E por falar em casais, Calico Jack e Boony foram mesmo um na vida real. Um casal de botar medo em tudo e a todos. Só que a série acabou tomando uma liberdade muito grande a modificar a personalidade do Jack. Ele foi o homem responsável por depor o capitão Vane de seu próprio navio, não Eleanor. Foi graças a Jack que eles conseguiram atacar um grande navio francês enquanto o capitão Vane se acovardava. Aqui, a série o coloca como um diplomata mais do que como um líder. Se é para Boony não ficar com Max e sim com Jack, que seja da forma como a história conta, como um casal de botar medo. Será que os personagens de Black Sails se manterão fiéis a história? Será que acompanharemos essas transformações? Isso eu nem arrisco dizer.

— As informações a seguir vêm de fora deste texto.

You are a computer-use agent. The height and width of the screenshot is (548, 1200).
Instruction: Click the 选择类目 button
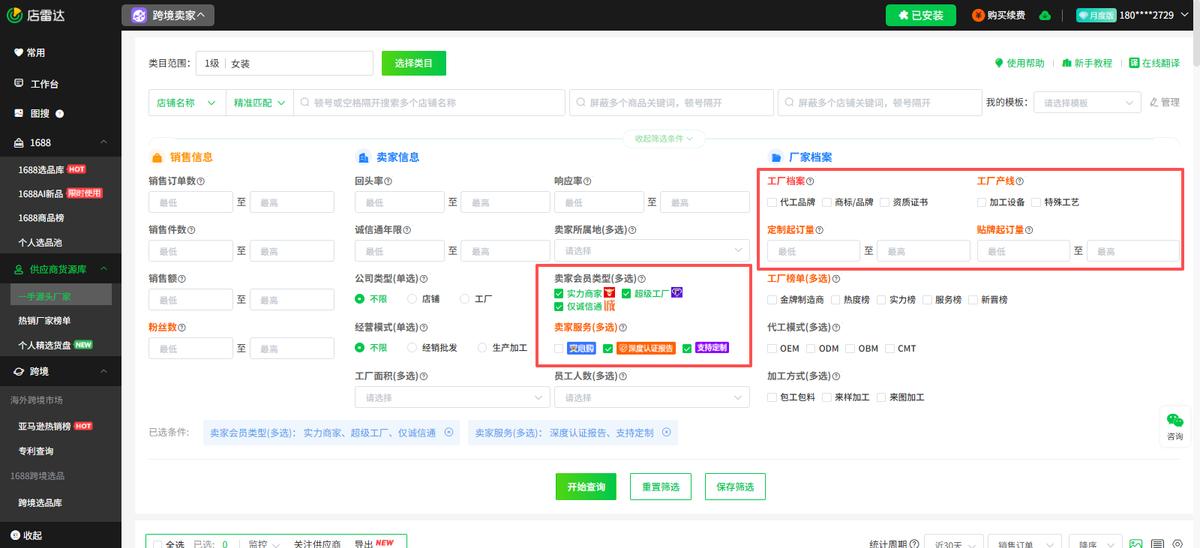click(x=413, y=63)
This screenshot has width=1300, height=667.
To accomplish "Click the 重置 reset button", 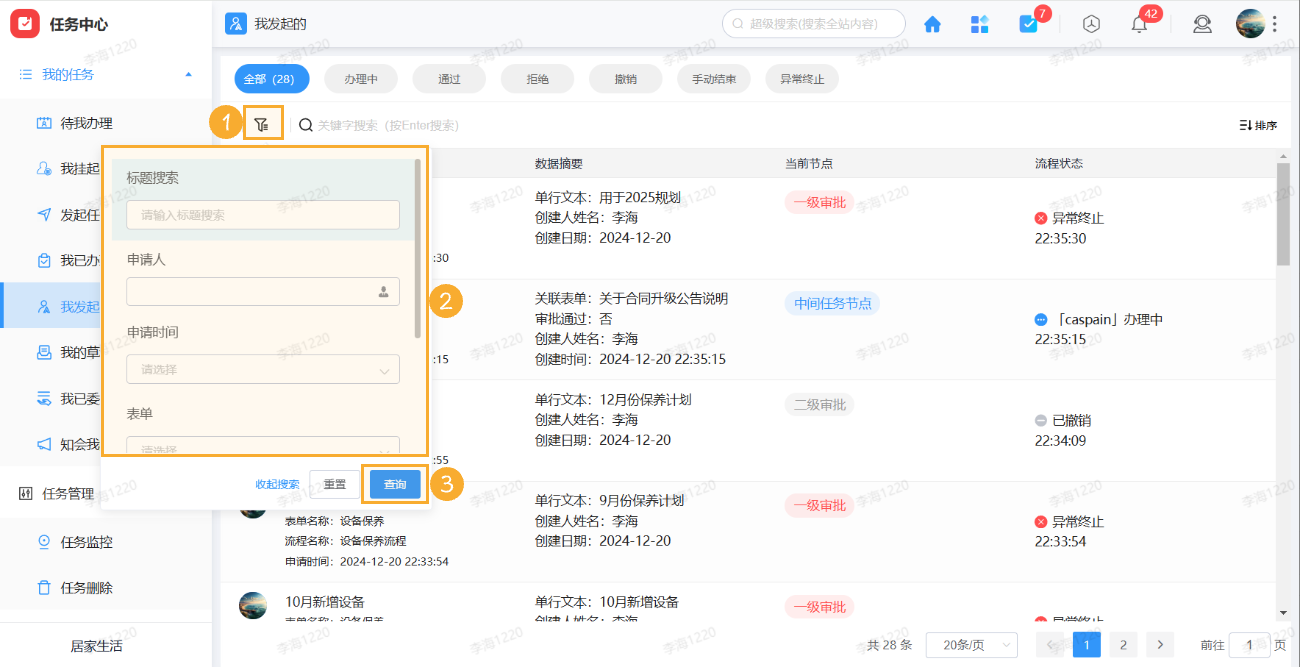I will coord(335,483).
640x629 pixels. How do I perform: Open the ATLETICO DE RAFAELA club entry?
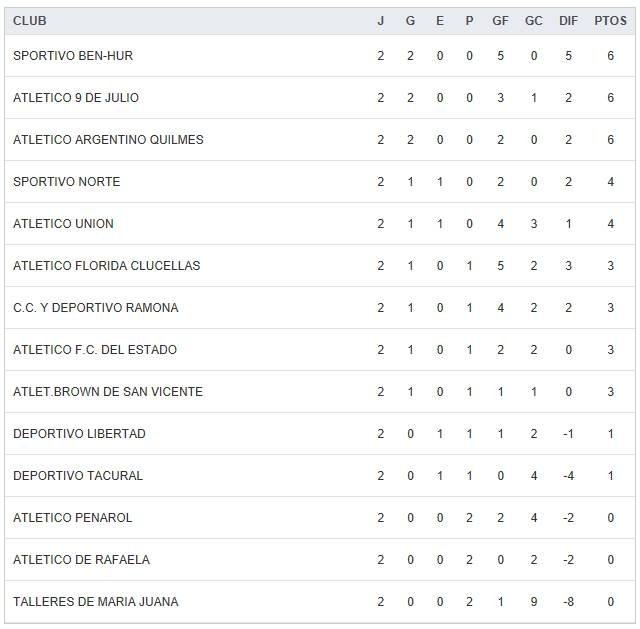pos(81,560)
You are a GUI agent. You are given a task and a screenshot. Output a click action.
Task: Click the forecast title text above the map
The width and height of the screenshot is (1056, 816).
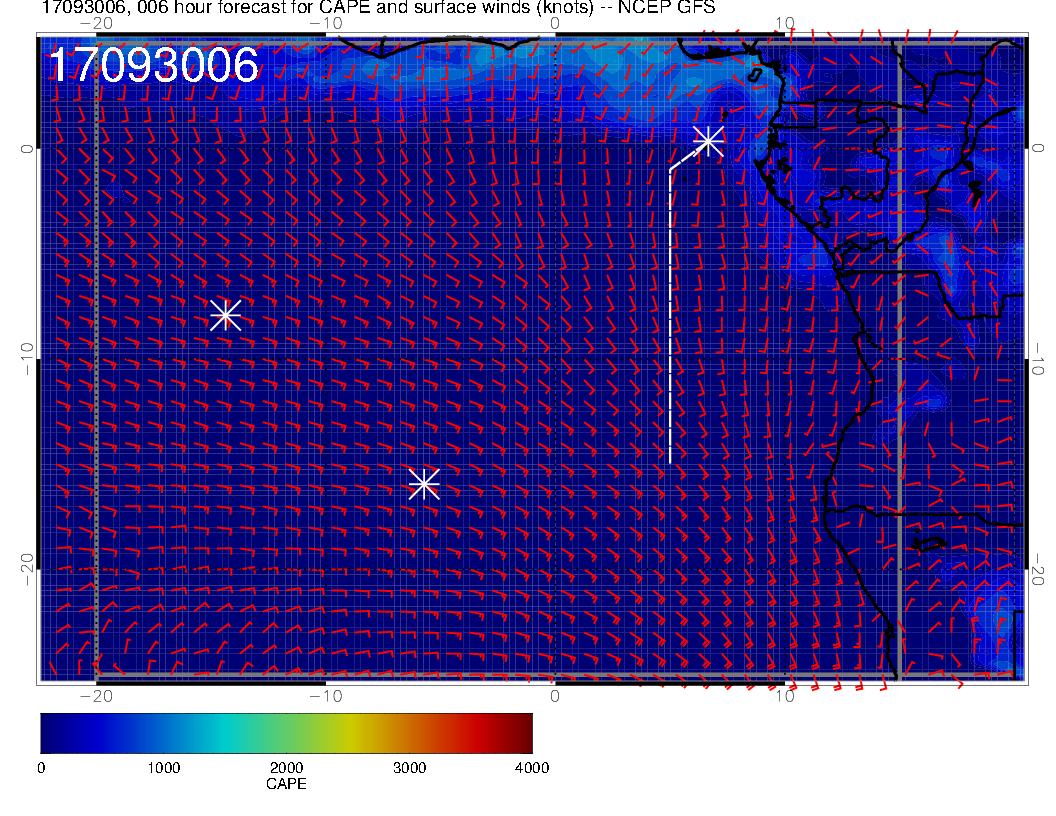click(x=378, y=9)
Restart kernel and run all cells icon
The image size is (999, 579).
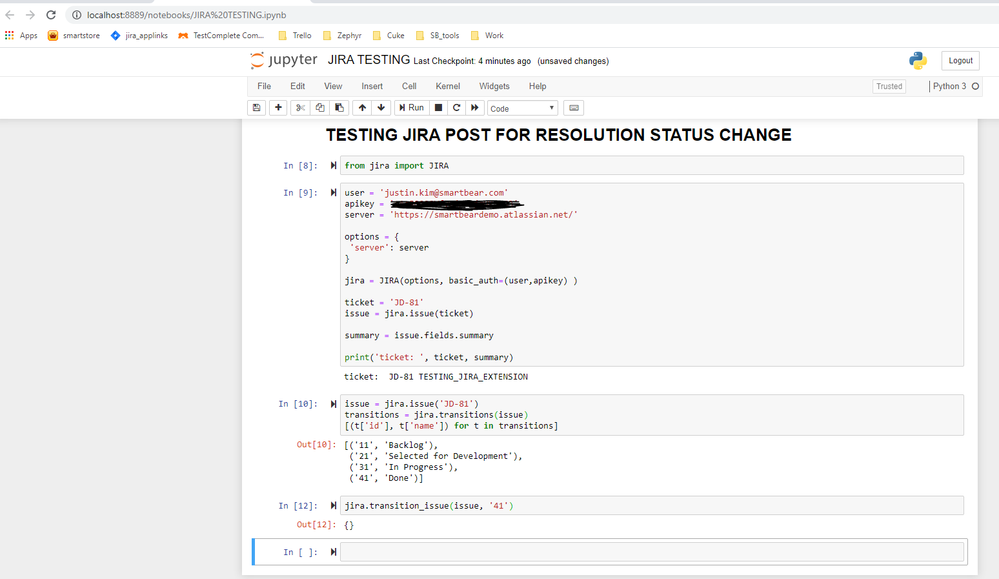coord(475,108)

VI foi bom, manteve uma aura de tensão muito grande. Quando o foco mudou dos piratas em alto mar para Eleanor e Boony, a tensão prosseguiu firme e condizente com tudo o que vinha acontecendo e a única reclamação é mesmo para com a senhora Barlow. Só existem mais dois episódios até o final da primeira temporada, tempo necessário para prepara tudo para a perseguição ao Urca de Lima, mesmo que o próximo episódio seja centrado em escapar do Scarborough. Quero muito saber como a série irá lidar com esse pouco tempo que tem em mãos e se ela conseguirá nos manter intrigados e interessados em piratas por mais tempo.

Mapa na garrafa: Padre, era uma corrida que o senhor estava apostando? 3 segundos deve ser estabelecido como novo recorde mundial.

Mapa na garrafa 2: Se o Flint não é um jedi, tenho certeza de que toda a embarcação do Scarborough é. Eles conseguiram encontrar os dois navios durante a noite. Uma coisa é saber que eles estão no oceano, outra coisa é os encontrar sem ter ideia de onde possam estar. O mar não é uma rua, os banhistas não são os pedestres e os navios não usam nenhum aplicativo de localização por GPS.


Mapa na garrafa 3: O homem misterioso que Vane encontrou é o Barba Negra ou um personagem perdido de Vikings? Estou com dúvidas.